C’est qu’elle aime les Noirs, la dame en goguette. Elle les aime bien clichés, jeunes, fringants et à son service. Les frères de ses esclaves tropicaux, qui tiennent les murs dans les métropoles européennes, elle évite de trop les croiser. Le Noir fringant devenu migrant perd de son attrait. Et le Noir sexuellement puissant se fait menaçant quand il est jeune, en jogging et casquette et qu’il vient des quartiers de relégation sociale. Ce lumpen proletariat, de ceux qui chahutent et écoutent des mp3 à fond sur leur télephone portable, elle s’en méfie une fois rentrée.
Has been le “Routard”, aux chiottes à vélo bobo le “Lonely Planet”. Le guide qu’il vous faut, c’est le “Travel and the Single Man – Guide to foreign naughty women” (Le voyage et l’homme célibataire… guide vers les garces exotiques) par Bruce Cassier. Le seul guide au monde pour le mâle aventureux, celui qui est prêt à se rendre dans les villes les plus chaudes où les femmes se chassent dans la rue. Tout sur les recoins à femmes les plus fabuleux, et à petits prix.

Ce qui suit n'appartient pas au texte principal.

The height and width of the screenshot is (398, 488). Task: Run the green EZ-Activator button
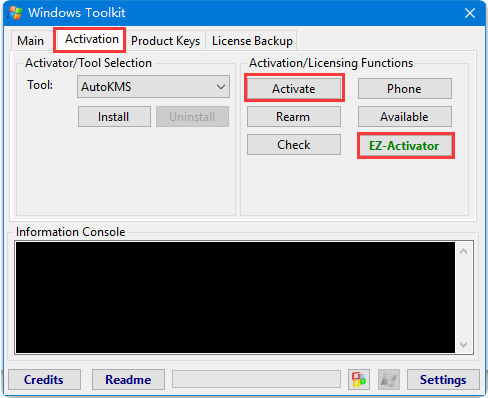point(405,146)

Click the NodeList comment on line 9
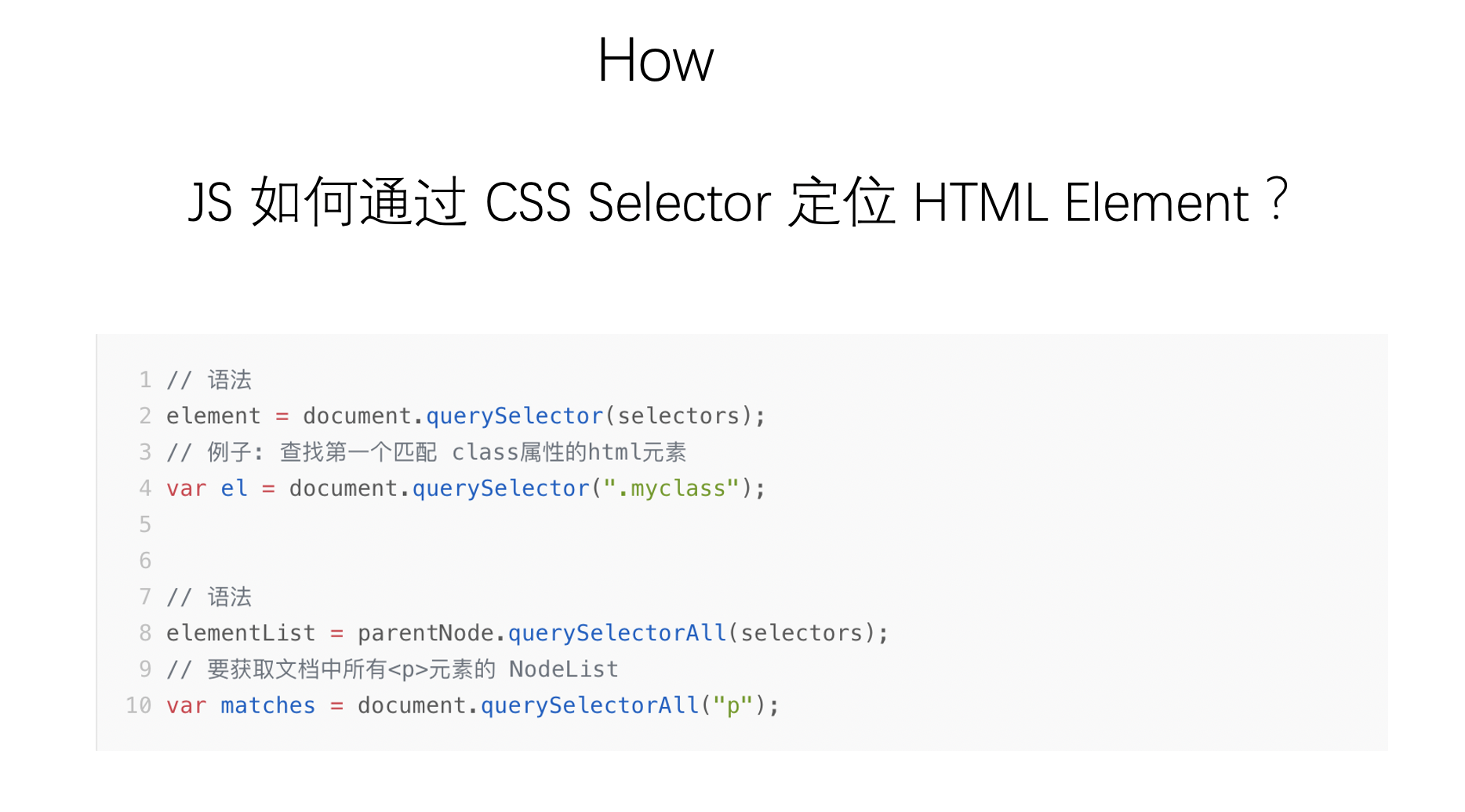coord(392,669)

Melissa, métisse d’Ibiza, vit toujours dévêtue
Dans les Caraïbes, le tourisme sexuel s’inscrit dans la continuité de l’exploitation coloniale, de l’exploitation sexuelle sur les plantations. C’est une sorte de longue histoire à facettes multiples. Ce que les touristes femmes viennent chercher, d’autres femmes européennes blanches sont venues le chercher avant elles, délaissées par leur maris planteurs qui préféraient tâter de la négresse. L’esclave, travailleur, était aussi choisi, comme dans tout cheptel, pour ses capacités d’étalon, de reproducteur potentiel, afin de rentabiliser l’investissement. L’esclave femme, elle, quand elle ne portait pas le fruit des accouplements forcés avec ses compagnons d’infortune ou un quelconque maître ou employé salace, servait de nourrice aux enfants de la maisonnée pour leurs tétées, portant le fardeau de tous les clichés sexuels de soumission et de lascivité qui dessert encore aujourd’hui les femmes tropicales.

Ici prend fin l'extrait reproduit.